### The task:
A set of records appears below. Print them all, word for word.

[The data — start]

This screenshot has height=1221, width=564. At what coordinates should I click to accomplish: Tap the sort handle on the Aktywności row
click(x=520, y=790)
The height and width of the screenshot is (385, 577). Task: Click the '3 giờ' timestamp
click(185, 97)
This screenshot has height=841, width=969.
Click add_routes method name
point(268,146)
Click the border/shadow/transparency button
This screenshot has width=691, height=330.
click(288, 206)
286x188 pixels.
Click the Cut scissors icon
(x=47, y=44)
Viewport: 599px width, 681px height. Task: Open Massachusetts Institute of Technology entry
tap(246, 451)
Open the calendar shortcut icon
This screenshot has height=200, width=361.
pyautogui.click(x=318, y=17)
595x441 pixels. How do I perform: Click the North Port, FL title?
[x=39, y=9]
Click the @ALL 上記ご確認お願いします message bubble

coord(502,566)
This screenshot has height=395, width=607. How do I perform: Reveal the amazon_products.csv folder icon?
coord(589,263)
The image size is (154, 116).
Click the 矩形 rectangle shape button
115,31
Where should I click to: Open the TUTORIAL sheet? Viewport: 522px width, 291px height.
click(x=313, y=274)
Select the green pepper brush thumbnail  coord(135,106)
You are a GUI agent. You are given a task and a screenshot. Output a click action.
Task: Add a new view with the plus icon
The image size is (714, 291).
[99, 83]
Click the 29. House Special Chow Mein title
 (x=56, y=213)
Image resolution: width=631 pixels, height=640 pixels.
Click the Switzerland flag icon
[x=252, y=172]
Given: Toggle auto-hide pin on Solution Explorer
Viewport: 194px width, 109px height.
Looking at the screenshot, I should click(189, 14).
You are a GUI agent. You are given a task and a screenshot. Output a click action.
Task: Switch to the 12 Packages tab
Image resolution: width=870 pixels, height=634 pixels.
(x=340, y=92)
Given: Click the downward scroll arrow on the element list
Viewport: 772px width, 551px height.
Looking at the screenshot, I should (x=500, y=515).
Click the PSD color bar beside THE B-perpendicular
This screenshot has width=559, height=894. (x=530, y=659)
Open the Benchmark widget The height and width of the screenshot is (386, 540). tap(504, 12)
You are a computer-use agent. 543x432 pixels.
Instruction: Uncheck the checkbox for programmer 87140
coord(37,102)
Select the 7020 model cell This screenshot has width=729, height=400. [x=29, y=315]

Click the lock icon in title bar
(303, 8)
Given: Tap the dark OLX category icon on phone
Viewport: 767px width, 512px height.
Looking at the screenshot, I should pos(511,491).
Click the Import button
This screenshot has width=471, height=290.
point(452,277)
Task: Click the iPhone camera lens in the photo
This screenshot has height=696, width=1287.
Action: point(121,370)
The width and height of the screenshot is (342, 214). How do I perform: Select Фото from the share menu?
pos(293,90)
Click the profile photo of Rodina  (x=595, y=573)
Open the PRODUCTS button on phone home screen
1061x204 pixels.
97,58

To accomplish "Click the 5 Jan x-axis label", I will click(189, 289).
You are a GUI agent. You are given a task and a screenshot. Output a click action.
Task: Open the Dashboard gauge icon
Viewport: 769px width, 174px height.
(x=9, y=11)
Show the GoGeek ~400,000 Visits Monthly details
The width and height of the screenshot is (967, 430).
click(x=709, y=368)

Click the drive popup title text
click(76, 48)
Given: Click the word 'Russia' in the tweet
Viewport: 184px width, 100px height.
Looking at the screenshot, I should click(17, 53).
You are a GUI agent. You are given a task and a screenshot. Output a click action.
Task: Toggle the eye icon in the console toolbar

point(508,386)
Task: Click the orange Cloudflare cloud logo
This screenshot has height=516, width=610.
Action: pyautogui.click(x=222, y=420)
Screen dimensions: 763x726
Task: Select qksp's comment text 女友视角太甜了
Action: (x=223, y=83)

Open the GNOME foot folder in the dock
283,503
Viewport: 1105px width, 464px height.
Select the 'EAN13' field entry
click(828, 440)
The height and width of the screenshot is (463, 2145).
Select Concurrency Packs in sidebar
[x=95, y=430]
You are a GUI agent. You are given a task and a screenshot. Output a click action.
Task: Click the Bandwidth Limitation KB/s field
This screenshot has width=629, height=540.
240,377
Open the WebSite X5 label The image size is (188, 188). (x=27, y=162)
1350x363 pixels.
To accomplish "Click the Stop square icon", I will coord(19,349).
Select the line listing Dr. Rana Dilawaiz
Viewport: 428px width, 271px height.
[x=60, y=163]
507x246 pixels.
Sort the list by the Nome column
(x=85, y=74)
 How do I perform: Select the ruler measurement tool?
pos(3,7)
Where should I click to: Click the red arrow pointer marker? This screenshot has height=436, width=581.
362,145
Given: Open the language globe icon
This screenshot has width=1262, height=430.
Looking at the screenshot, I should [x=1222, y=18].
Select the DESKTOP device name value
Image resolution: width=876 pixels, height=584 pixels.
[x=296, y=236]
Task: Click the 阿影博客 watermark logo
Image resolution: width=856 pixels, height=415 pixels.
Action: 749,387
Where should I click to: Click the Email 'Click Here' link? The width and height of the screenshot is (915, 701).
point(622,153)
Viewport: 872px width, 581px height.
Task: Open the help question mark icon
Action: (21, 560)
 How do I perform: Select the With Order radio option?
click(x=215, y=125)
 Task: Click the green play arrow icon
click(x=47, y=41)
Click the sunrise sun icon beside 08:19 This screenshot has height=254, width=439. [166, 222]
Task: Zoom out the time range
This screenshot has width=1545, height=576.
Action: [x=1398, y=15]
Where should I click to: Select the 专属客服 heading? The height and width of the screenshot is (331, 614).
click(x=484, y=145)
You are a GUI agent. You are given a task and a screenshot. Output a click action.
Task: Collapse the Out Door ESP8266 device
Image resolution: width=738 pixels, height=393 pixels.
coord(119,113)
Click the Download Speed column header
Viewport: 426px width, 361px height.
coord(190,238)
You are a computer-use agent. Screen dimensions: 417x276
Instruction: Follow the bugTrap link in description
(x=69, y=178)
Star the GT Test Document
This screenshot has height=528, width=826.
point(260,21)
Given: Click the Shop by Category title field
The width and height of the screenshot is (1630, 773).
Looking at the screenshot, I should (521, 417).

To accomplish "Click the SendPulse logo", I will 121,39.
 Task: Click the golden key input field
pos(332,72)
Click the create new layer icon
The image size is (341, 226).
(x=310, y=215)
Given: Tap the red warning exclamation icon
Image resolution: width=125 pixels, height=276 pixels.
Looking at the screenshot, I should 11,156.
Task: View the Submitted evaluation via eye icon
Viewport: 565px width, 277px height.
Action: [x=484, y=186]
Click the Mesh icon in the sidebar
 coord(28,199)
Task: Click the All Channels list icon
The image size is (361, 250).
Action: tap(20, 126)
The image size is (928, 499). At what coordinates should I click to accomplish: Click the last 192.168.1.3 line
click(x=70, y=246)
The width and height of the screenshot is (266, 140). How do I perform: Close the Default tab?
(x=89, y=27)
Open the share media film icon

[The data — finish]

### Exercise solution:
This screenshot has height=1221, width=564. At what coordinates should I click to accomplish: Tap the sort handle on the Aktywności row
click(x=520, y=790)
The height and width of the screenshot is (385, 577). Task: Click the '3 giờ' timestamp
click(185, 97)
This screenshot has height=841, width=969.
Click add_routes method name
point(268,146)
Click the border/shadow/transparency button
This screenshot has width=691, height=330.
click(288, 206)
286x188 pixels.
Click the Cut scissors icon
(x=47, y=44)
Viewport: 599px width, 681px height. Task: Open Massachusetts Institute of Technology entry
tap(246, 451)
Open the calendar shortcut icon
This screenshot has height=200, width=361.
pyautogui.click(x=318, y=17)
595x441 pixels. How do I perform: Click the North Port, FL title?
[x=39, y=9]
Click the @ALL 上記ご確認お願いします message bubble

coord(502,566)
This screenshot has height=395, width=607. How do I perform: Reveal the amazon_products.csv folder icon?
coord(589,263)
The image size is (154, 116).
Click the 矩形 rectangle shape button
115,31
Where should I click to: Open the TUTORIAL sheet? Viewport: 522px width, 291px height.
click(x=313, y=274)
Select the green pepper brush thumbnail  coord(135,106)
You are a GUI agent. You are given a task and a screenshot. Output a click action.
Task: Add a new view with the plus icon
The image size is (714, 291).
[99, 83]
Click the 29. House Special Chow Mein title
 (x=56, y=213)
Image resolution: width=631 pixels, height=640 pixels.
Click the Switzerland flag icon
[x=252, y=172]
Given: Toggle auto-hide pin on Solution Explorer
Viewport: 194px width, 109px height.
Looking at the screenshot, I should click(189, 14).
You are a GUI agent. You are given a task and a screenshot. Output a click action.
Task: Switch to the 12 Packages tab
Image resolution: width=870 pixels, height=634 pixels.
(x=340, y=92)
Given: Click the downward scroll arrow on the element list
Viewport: 772px width, 551px height.
Looking at the screenshot, I should (x=500, y=515).
Click the PSD color bar beside THE B-perpendicular
This screenshot has width=559, height=894. (x=530, y=659)
Open the Benchmark widget The height and width of the screenshot is (386, 540). tap(504, 12)
You are a computer-use agent. 543x432 pixels.
Instruction: Uncheck the checkbox for programmer 87140
coord(37,102)
Select the 7020 model cell This screenshot has width=729, height=400. [x=29, y=315]

Click the lock icon in title bar
(303, 8)
Given: Tap the dark OLX category icon on phone
Viewport: 767px width, 512px height.
Looking at the screenshot, I should pos(511,491).
Click the Import button
This screenshot has width=471, height=290.
point(452,277)
Task: Click the iPhone camera lens in the photo
This screenshot has height=696, width=1287.
Action: point(121,370)
The width and height of the screenshot is (342, 214). How do I perform: Select Фото from the share menu?
pos(293,90)
Click the profile photo of Rodina  (x=595, y=573)
Open the PRODUCTS button on phone home screen
1061x204 pixels.
97,58

To accomplish "Click the 5 Jan x-axis label", I will click(189, 289).
You are a GUI agent. You are given a task and a screenshot. Output a click action.
Task: Open the Dashboard gauge icon
Viewport: 769px width, 174px height.
(x=9, y=11)
Show the GoGeek ~400,000 Visits Monthly details
The width and height of the screenshot is (967, 430).
click(x=709, y=368)

Click the drive popup title text
click(76, 48)
Given: Click the word 'Russia' in the tweet
Viewport: 184px width, 100px height.
Looking at the screenshot, I should click(17, 53).
You are a GUI agent. You are given a task and a screenshot. Output a click action.
Task: Toggle the eye icon in the console toolbar

point(508,386)
Task: Click the orange Cloudflare cloud logo
This screenshot has height=516, width=610.
Action: pyautogui.click(x=222, y=420)
Screen dimensions: 763x726
Task: Select qksp's comment text 女友视角太甜了
Action: (x=223, y=83)

Open the GNOME foot folder in the dock
283,503
Viewport: 1105px width, 464px height.
Select the 'EAN13' field entry
click(828, 440)
The height and width of the screenshot is (463, 2145).
Select Concurrency Packs in sidebar
[x=95, y=430]
You are a GUI agent. You are given a task and a screenshot. Output a click action.
Task: Click the Bandwidth Limitation KB/s field
This screenshot has width=629, height=540.
240,377
Open the WebSite X5 label The image size is (188, 188). (x=27, y=162)
1350x363 pixels.
To accomplish "Click the Stop square icon", I will coord(19,349).
Select the line listing Dr. Rana Dilawaiz
Viewport: 428px width, 271px height.
[x=60, y=163]
507x246 pixels.
Sort the list by the Nome column
(x=85, y=74)
 How do I perform: Select the ruler measurement tool?
pos(3,7)
Where should I click to: Click the red arrow pointer marker? This screenshot has height=436, width=581.
362,145
Given: Open the language globe icon
This screenshot has width=1262, height=430.
Looking at the screenshot, I should [x=1222, y=18].
Select the DESKTOP device name value
Image resolution: width=876 pixels, height=584 pixels.
[x=296, y=236]
Task: Click the 阿影博客 watermark logo
Image resolution: width=856 pixels, height=415 pixels.
Action: 749,387
Where should I click to: Click the Email 'Click Here' link? The width and height of the screenshot is (915, 701).
point(622,153)
Viewport: 872px width, 581px height.
Task: Open the help question mark icon
Action: (21, 560)
 How do I perform: Select the With Order radio option?
click(x=215, y=125)
 Task: Click the green play arrow icon
click(x=47, y=41)
Click the sunrise sun icon beside 08:19 This screenshot has height=254, width=439. [166, 222]
Task: Zoom out the time range
This screenshot has width=1545, height=576.
Action: [x=1398, y=15]
Where should I click to: Select the 专属客服 heading? The height and width of the screenshot is (331, 614).
click(x=484, y=145)
You are a GUI agent. You are given a task and a screenshot. Output a click action.
Task: Collapse the Out Door ESP8266 device
Image resolution: width=738 pixels, height=393 pixels.
coord(119,113)
Click the Download Speed column header
Viewport: 426px width, 361px height.
coord(190,238)
You are a computer-use agent. Screen dimensions: 417x276
Instruction: Follow the bugTrap link in description
(x=69, y=178)
Star the GT Test Document
This screenshot has height=528, width=826.
point(260,21)
Given: Click the Shop by Category title field
The width and height of the screenshot is (1630, 773).
Looking at the screenshot, I should (521, 417).

To accomplish "Click the SendPulse logo", I will 121,39.
 Task: Click the golden key input field
pos(332,72)
Click the create new layer icon
The image size is (341, 226).
(x=310, y=215)
Given: Tap the red warning exclamation icon
Image resolution: width=125 pixels, height=276 pixels.
Looking at the screenshot, I should 11,156.
Task: View the Submitted evaluation via eye icon
Viewport: 565px width, 277px height.
Action: [x=484, y=186]
Click the Mesh icon in the sidebar
 coord(28,199)
Task: Click the All Channels list icon
The image size is (361, 250).
Action: tap(20, 126)
The image size is (928, 499). At what coordinates should I click to accomplish: Click the last 192.168.1.3 line
click(x=70, y=246)
The width and height of the screenshot is (266, 140). How do I perform: Close the Default tab?
(x=89, y=27)
Open the share media film icon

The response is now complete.